--- begin Records for processing ---

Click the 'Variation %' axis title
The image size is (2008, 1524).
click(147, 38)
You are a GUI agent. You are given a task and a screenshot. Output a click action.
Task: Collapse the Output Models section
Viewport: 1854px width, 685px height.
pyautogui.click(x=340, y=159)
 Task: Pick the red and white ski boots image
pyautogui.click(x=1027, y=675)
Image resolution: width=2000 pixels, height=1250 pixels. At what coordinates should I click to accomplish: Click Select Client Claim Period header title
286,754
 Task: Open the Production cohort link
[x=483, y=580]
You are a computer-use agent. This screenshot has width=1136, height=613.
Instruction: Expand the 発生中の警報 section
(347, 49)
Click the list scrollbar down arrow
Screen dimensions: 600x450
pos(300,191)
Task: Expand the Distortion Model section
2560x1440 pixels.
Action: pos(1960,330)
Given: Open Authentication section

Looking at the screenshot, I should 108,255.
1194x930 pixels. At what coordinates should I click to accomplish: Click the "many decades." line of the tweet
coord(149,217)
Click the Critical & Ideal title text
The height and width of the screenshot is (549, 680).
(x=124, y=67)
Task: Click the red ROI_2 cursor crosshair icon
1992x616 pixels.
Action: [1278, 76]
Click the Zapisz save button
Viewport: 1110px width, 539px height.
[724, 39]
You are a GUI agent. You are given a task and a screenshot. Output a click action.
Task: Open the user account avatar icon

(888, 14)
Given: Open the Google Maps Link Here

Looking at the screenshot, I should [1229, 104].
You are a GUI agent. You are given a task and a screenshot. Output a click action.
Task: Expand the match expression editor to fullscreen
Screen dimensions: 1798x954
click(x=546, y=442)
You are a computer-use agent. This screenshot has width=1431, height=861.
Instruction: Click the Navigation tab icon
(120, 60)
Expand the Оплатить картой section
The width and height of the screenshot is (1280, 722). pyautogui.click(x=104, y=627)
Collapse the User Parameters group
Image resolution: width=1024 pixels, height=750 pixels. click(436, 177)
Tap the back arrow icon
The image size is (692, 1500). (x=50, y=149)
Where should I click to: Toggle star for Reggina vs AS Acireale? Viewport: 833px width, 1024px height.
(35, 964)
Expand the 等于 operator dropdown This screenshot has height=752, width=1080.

--- end Records for processing ---

Problem description
Could you lay out the lines of the entries above as a Markdown table with columns n and Line, starting at the line that contains "Click the Zapisz save button" and ending at the line that contains "Image resolution: width=1024"? Number each row and leave out any blank lines.

Task answer
| n | Line |
|---|---|
| 1 | Click the Zapisz save button |
| 2 | Viewport: 1110px width, 539px height. |
| 3 | [724, 39] |
| 4 | You are a GUI agent. You are given a task and a screenshot. Output a click action. |
| 5 | Task: Open the user account avatar icon |
| 6 | (888, 14) |
| 7 | Given: Open the Google Maps Link Here |
| 8 | Looking at the screenshot, I should [1229, 104]. |
| 9 | You are a GUI agent. You are given a task and a screenshot. Output a click action. |
| 10 | Task: Expand the match expression editor to fullscreen |
| 11 | Screen dimensions: 1798x954 |
| 12 | click(x=546, y=442) |
| 13 | You are a computer-use agent. This screenshot has width=1431, height=861. |
| 14 | Instruction: Click the Navigation tab icon |
| 15 | (120, 60) |
| 16 | Expand the Оплатить картой section |
| 17 | The width and height of the screenshot is (1280, 722). pyautogui.click(x=104, y=627) |
| 18 | Collapse the User Parameters group |
| 19 | Image resolution: width=1024 pixels, height=750 pixels. click(436, 177) |